--- RECORDS FOR THE EXERCISE Enclosed Below ---
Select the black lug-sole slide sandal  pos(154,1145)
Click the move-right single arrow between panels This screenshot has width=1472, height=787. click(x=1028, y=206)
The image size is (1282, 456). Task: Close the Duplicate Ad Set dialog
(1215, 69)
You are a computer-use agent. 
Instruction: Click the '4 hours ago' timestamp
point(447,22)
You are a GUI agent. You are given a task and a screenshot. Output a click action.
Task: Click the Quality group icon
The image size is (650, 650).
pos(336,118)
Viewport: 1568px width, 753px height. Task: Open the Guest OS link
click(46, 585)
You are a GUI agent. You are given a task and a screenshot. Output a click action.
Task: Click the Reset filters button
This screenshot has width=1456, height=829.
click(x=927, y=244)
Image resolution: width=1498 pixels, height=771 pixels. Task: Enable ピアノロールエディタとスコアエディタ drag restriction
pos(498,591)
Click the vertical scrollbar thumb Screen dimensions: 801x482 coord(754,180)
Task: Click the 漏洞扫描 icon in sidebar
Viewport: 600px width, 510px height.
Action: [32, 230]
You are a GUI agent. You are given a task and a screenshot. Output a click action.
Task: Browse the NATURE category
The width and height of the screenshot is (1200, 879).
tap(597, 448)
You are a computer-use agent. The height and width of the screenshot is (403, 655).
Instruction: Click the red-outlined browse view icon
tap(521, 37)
--- End of Enclosed RECORDS FOR THE EXERCISE ---
**WHAT THIS TASK INVOLVES**.
What lines of the listing contain the word "computer"? Copy them all.

**EXERCISE SOLUTION**.
You are a computer-use agent. 
You are a computer-use agent. The height and width of the screenshot is (403, 655).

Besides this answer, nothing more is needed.